→ WHAT TO DO
Give again only those lines from the start of the entries through the line holding "Open the LinkedIn", leaving them as they are.

- Opening Delimiter -

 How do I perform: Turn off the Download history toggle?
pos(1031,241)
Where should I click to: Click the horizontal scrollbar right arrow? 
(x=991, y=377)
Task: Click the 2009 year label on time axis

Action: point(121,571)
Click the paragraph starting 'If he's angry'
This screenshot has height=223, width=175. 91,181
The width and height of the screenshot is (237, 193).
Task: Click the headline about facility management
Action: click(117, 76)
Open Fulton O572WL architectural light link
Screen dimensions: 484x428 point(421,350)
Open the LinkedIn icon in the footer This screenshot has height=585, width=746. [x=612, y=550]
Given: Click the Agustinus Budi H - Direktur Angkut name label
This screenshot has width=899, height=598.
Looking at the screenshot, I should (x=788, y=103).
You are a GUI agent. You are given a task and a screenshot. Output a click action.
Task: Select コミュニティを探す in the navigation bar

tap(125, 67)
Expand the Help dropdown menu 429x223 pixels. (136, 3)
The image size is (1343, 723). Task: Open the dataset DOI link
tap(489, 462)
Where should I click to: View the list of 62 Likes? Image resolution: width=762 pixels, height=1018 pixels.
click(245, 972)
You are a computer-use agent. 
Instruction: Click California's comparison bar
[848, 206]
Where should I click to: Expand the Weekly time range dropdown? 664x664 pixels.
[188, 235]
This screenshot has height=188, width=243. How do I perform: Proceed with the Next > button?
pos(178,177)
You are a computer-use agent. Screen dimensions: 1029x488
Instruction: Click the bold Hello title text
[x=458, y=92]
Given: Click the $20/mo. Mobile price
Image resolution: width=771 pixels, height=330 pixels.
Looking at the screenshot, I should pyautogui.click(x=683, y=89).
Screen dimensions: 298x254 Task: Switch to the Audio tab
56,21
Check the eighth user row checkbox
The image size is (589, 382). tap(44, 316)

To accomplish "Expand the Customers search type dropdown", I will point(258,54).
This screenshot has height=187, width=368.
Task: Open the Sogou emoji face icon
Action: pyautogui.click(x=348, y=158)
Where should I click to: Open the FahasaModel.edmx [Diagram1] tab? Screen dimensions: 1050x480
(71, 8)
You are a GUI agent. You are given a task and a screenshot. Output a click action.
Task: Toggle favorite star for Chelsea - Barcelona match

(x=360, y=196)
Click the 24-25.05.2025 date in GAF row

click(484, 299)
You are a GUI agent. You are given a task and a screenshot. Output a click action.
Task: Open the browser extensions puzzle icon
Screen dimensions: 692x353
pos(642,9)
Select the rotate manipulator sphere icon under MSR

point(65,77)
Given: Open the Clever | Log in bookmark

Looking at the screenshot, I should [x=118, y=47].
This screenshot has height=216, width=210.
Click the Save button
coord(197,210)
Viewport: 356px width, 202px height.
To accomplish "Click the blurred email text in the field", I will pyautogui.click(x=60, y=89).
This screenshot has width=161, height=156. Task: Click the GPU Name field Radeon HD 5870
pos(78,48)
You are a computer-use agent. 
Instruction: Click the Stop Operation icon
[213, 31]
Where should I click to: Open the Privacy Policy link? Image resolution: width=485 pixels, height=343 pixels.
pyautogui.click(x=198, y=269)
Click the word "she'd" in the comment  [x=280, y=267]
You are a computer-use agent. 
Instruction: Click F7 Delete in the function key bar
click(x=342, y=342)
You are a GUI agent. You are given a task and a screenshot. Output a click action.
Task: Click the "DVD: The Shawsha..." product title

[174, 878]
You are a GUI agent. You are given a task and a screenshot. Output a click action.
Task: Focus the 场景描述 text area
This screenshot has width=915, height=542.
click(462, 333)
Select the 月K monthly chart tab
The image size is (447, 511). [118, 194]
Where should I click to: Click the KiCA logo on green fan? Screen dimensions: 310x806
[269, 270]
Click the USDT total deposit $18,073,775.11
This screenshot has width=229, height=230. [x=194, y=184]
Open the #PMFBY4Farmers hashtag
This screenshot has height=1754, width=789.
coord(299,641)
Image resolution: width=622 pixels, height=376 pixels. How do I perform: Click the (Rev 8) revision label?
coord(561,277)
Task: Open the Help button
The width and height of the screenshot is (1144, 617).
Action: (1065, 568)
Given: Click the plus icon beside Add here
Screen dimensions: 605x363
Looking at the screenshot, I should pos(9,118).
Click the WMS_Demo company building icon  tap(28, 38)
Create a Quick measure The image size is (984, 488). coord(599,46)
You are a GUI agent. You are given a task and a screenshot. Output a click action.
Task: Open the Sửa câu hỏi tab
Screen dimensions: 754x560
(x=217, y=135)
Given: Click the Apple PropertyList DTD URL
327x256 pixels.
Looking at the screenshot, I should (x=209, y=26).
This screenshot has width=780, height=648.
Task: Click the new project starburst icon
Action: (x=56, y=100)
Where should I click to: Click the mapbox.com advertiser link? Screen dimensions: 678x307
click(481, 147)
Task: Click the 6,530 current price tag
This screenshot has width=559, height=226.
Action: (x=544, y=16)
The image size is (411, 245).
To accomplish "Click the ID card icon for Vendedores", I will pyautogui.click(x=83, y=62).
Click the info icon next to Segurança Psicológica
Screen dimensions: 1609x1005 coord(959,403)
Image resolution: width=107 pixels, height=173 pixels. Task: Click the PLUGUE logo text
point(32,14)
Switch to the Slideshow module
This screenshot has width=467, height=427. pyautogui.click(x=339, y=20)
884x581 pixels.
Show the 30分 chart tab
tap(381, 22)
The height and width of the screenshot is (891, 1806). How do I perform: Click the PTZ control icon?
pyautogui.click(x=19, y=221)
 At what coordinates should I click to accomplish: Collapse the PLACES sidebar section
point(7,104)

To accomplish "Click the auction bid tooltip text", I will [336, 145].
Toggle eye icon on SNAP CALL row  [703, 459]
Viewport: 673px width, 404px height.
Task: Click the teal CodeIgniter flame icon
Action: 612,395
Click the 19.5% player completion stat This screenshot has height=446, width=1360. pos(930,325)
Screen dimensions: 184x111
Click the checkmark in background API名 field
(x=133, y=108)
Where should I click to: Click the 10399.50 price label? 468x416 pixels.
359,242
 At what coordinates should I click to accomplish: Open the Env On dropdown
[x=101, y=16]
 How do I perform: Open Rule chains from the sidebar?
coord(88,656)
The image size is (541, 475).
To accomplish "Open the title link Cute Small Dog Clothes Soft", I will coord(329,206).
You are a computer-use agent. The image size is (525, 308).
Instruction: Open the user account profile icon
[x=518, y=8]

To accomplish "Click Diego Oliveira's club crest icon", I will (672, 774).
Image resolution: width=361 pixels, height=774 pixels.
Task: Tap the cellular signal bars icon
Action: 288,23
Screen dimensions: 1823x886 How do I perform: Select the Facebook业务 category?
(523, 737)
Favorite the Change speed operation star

- Closing Delimiter -

→ SOLUTION TO THE EXERCISE
 How do I perform: Turn off the Download history toggle?
pos(1031,241)
Where should I click to: Click the horizontal scrollbar right arrow? 
(x=991, y=377)
Task: Click the 2009 year label on time axis

Action: point(121,571)
Click the paragraph starting 'If he's angry'
This screenshot has height=223, width=175. 91,181
The width and height of the screenshot is (237, 193).
Task: Click the headline about facility management
Action: click(117, 76)
Open Fulton O572WL architectural light link
Screen dimensions: 484x428 point(421,350)
Open the LinkedIn icon in the footer This screenshot has height=585, width=746. [x=612, y=550]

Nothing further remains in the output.